Ефрем вскочил со стула.
— Не хочу, гсдин кмет! Я ему скажу, где Начо прячется, и пусть он его поймает вроде бы случайно.
— А ты не дура-ак! — рассмеялся кмет, и от этого смеха у Ефрема заныло под ложечкой. — И дом хочешь получить, и чтоб никто не знал. Коммунистов боишься?
— Не хочу ссориться с людьми. Другой подумает, что я нарочно, а я потому, что Начо совсем плох…
— Так, так, — кмет помолчал и смерил его взглядом. — Дом получить хочешь, а ссориться не хочешь. Что мне теперь с тобой делать?
— Со мной?
— С тобой, с кем же? Отпустить тебя — ты побежишь прямо к Найдену Ефремову, а завтра мы будем попусту гонять по холмам — ищи-свищи ветра в поле! Я запру тебя в подвал.
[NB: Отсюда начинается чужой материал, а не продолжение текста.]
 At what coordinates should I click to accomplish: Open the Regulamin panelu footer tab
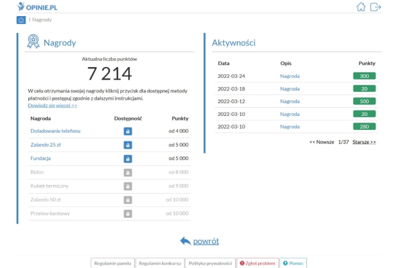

Ефрем робко возразил: «Постой, гсдин кмет…» Но кмет не пожелал больше его слушать, раздавил сигарету в пепельнице и повелительно кивнул: «Пошел!» Пока кмет снимал керосиновую лампу с крюка, у Ефрема мелькнула безумная мысль: бежать что есть духу подальше от кмета, от общины, от этой ослепительно блеснувшей лампы, — но он не побежал, а только пробормотал что-то невнятное, и кмет погнал его, держа лампу на высоте глаз, через дверь, через коридор, через заднюю дверь, мимо навеса, где шумно хрустела люцерной лошадь, и — в подвал. И только втолкнув его туда (нестерпимо воняло плесенью), кмет крикнул, чтоб Ефрем не боялся — это просто мера предосторожности, чтоб сидел и ждал, а он попытается вызвать роту этой же ночью. Ефрем чувствовал себя так, будто его избили при народе и запретили кричать. Он ощупью примостился в углу на прошлогодних дровах, в которых шуршали жуки-древоточцы и крысы, и в голове у него мелькнула обидная мысль, что он сделал какую-то ошибку и что в этом виновата его жена. «Надо же! Я прихожу добровольно, а он мне не верит и запирает в подвал! Вот что выходит, когда слушаешь жену». Он прислонился к заплесневелой стене и хотел все обдумать. Но думать вроде не о чем было: летний вечер, глухой лай собак, фырканье лошади под навесом и наверху, над головой, топот сапог. «Значит, запер меня в подвале! В чем же я дал маху?»… Ключ от дома из дядиных рук (за долгие годы они в первый раз сказали тогда, у плетня, друг другу что-то человеческое; обычно через плетень летели только проклятия его жены и ругань старого сквалыги), неожиданная встреча с Начо у куста, потом приказ Пено Дживгара и осознание невозможности выполнить этот приказ, который ему отдали, не спрашивая, согласен он или нет, только потому, что он увяз. Еще чего? Потом вопли жены и угроза, что она сама пойдет, раз он не хочет, скажет кмету, где прячется Начо, чтобы кмет распорядился оставить дом в целости, зачем его жечь, когда Начо и так на ладан дышит? Пока Ефрем делал попытки все обдумать и, хоть ему и казалось, что думать не о чем, снова перебирал в уме все свои нехитрые ходы, он пришел к выводу, что тревожиться рано, а еще верней — бессмысленно. Он был настолько приучен к покорству, что даже когда его ни за что ни про что заперли в подвал, не возроптал и вскоре незаметно задремал на дровах, опершись о стену и раскрыв рот.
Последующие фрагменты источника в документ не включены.